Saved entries
..........

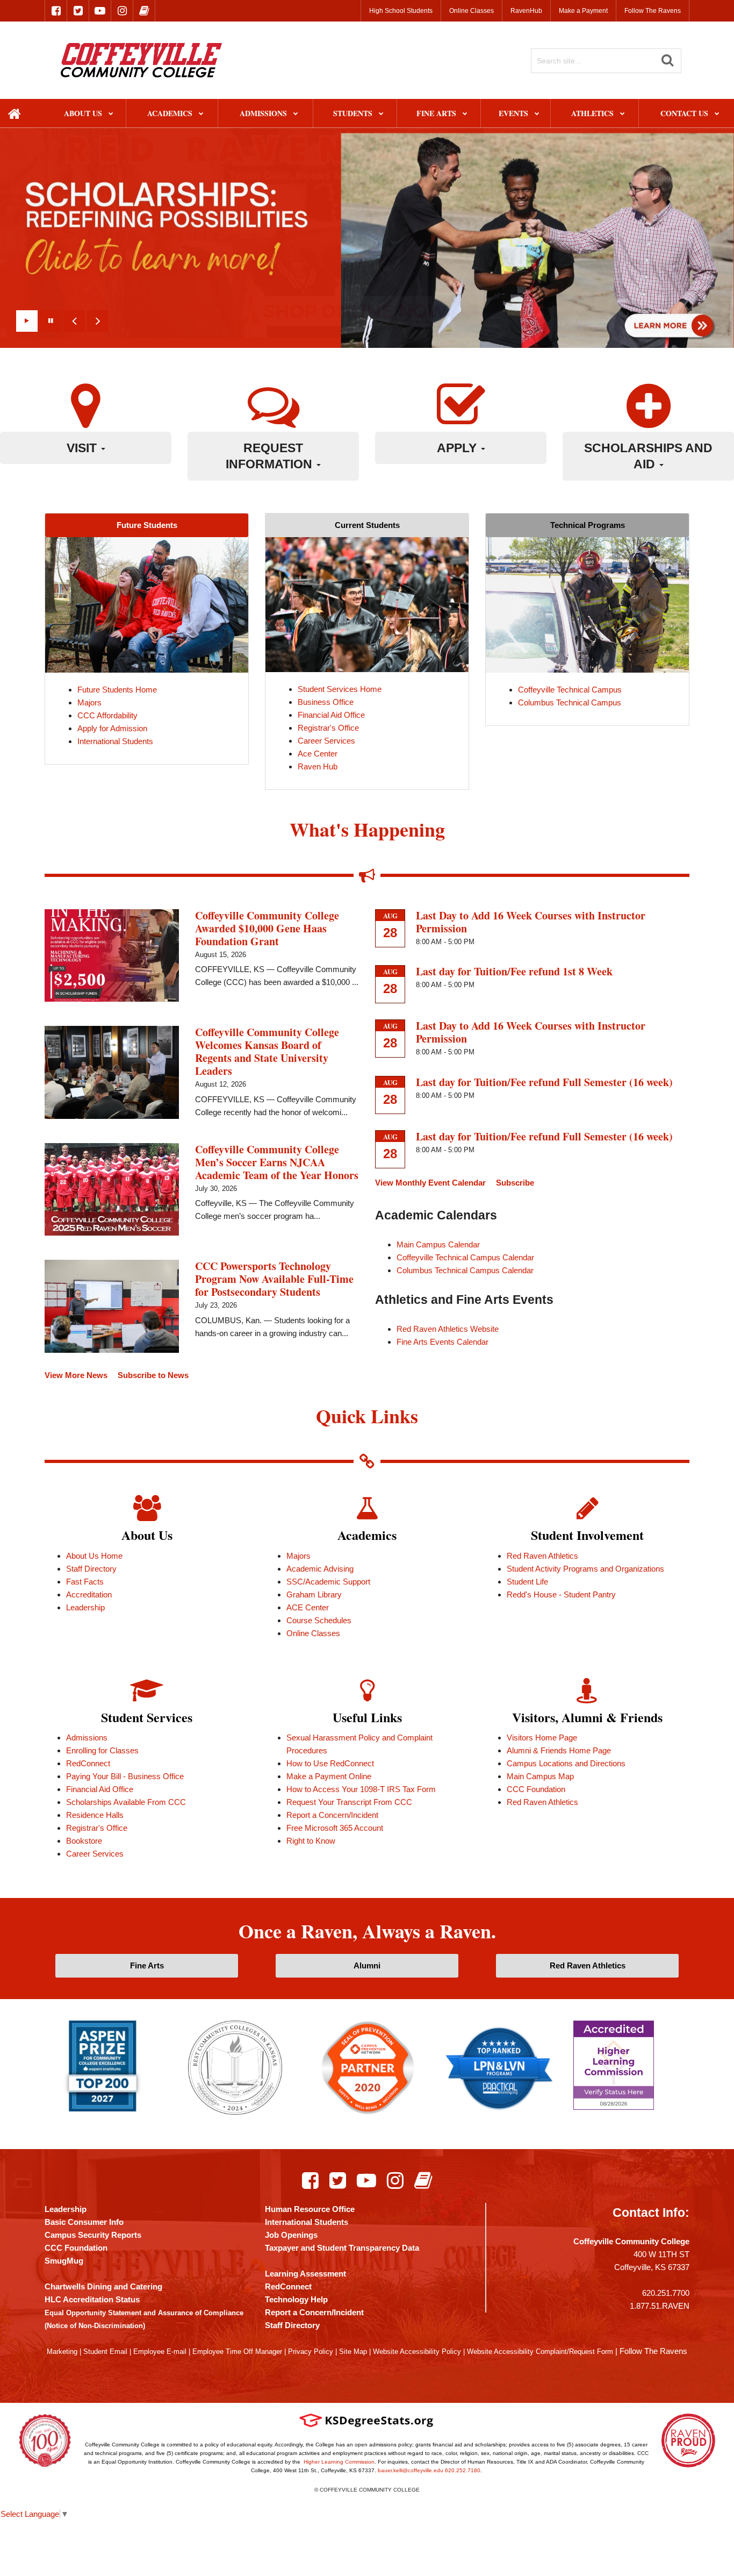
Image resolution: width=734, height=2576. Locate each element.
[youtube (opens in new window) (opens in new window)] (100, 11)
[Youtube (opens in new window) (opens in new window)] (366, 2180)
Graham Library (314, 1594)
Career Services (326, 740)
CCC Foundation (536, 1789)
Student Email (105, 2351)
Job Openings (291, 2234)
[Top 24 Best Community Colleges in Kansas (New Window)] (235, 2066)
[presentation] (74, 321)
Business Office (326, 702)
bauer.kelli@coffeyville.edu (410, 2470)
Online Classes (471, 11)
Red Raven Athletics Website (448, 1328)
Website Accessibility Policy (417, 2351)
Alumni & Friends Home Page (559, 1750)
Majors (89, 702)
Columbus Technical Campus (569, 702)
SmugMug (64, 2260)
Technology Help (296, 2299)
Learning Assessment (305, 2273)
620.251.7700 (665, 2292)
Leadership (85, 1607)
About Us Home (94, 1555)
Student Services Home (340, 689)
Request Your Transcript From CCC (349, 1802)
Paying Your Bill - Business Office (125, 1776)
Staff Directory (91, 1568)
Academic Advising (320, 1568)
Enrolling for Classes (102, 1750)
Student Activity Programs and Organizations (585, 1568)
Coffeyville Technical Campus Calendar (465, 1257)
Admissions (86, 1737)
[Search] (667, 60)
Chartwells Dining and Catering (103, 2286)
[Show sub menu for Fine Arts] (465, 114)
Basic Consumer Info (84, 2222)
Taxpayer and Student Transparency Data (342, 2247)
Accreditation (89, 1594)
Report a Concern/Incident (332, 1814)
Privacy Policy (310, 2351)
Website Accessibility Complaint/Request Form (540, 2351)
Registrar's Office (328, 727)
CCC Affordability (107, 715)
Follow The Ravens (652, 11)
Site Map (353, 2351)
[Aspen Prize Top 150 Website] (102, 2065)
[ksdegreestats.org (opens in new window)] (366, 2420)
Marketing (62, 2351)
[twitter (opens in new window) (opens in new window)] (78, 11)
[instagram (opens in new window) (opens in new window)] (122, 11)
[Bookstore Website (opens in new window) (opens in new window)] (423, 2180)
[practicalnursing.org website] (499, 2066)
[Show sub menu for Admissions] (295, 114)
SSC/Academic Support (328, 1581)
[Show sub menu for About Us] (111, 114)
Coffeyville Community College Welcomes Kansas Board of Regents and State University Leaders (267, 1051)
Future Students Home (117, 689)
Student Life (527, 1581)
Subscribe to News (153, 1375)
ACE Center (307, 1607)
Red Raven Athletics (542, 1555)
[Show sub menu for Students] (381, 114)
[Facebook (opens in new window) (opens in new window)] (310, 2180)
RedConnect (88, 1763)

..........

Problem statement: Return the lines above exactly; the images are not part of the copy.

Answer section:
Image resolution: width=734, height=2576. Locate each element.
[youtube (opens in new window) (opens in new window)] (100, 11)
[Youtube (opens in new window) (opens in new window)] (366, 2180)
Graham Library (314, 1594)
Career Services (326, 740)
CCC Foundation (536, 1789)
Student Email (105, 2351)
Job Openings (291, 2234)
[Top 24 Best Community Colleges in Kansas (New Window)] (235, 2066)
[presentation] (74, 321)
Business Office (326, 702)
bauer.kelli@coffeyville.edu (410, 2470)
Online Classes (471, 11)
Red Raven Athletics Website (448, 1328)
Website Accessibility Policy (417, 2351)
Alumni & Friends Home Page (559, 1750)
Majors (89, 702)
Columbus Technical Campus (569, 702)
SmugMug (64, 2260)
Technology Help (296, 2299)
Learning Assessment (305, 2273)
620.251.7700 (665, 2292)
Leadership (85, 1607)
About Us Home (94, 1555)
Student Services Home (340, 689)
Request Your Transcript From CCC (349, 1802)
Paying Your Bill - Business Office (125, 1776)
Staff Directory (91, 1568)
Academic Advising (320, 1568)
Enrolling for Classes (102, 1750)
Student Activity Programs and Organizations (585, 1568)
Coffeyville Technical Campus Calendar (465, 1257)
Admissions (86, 1737)
[Search] (667, 60)
Chartwells Dining and Catering (103, 2286)
[Show sub menu for Fine Arts] (465, 114)
Basic Consumer Info (84, 2222)
Taxpayer and Student Transparency Data (342, 2247)
Accreditation (89, 1594)
Report a Concern/Incident (332, 1814)
Privacy Policy (310, 2351)
Website Accessibility Complaint/Request Form (540, 2351)
Registrar's Office (328, 727)
CCC Affordability (107, 715)
Follow The Ravens (652, 11)
Site Map (353, 2351)
[Aspen Prize Top 150 Website] (102, 2065)
[ksdegreestats.org (opens in new window)] (366, 2420)
Marketing (62, 2351)
[twitter (opens in new window) (opens in new window)] (78, 11)
[instagram (opens in new window) (opens in new window)] (122, 11)
[Bookstore Website (opens in new window) (opens in new window)] (423, 2180)
[practicalnursing.org website] (499, 2066)
[Show sub menu for Admissions] (295, 114)
SSC/Academic Support (328, 1581)
[Show sub menu for About Us] (111, 114)
Coffeyville Community College Welcomes Kansas Board of Regents and State University Leaders (267, 1051)
Future Students Home (117, 689)
Student Life (527, 1581)
Subscribe to News (153, 1375)
ACE Center (307, 1607)
Red Raven Athletics (542, 1555)
[Show sub menu for Students] (381, 114)
[Facebook (opens in new window) (opens in new window)] (310, 2180)
RedConnect (88, 1763)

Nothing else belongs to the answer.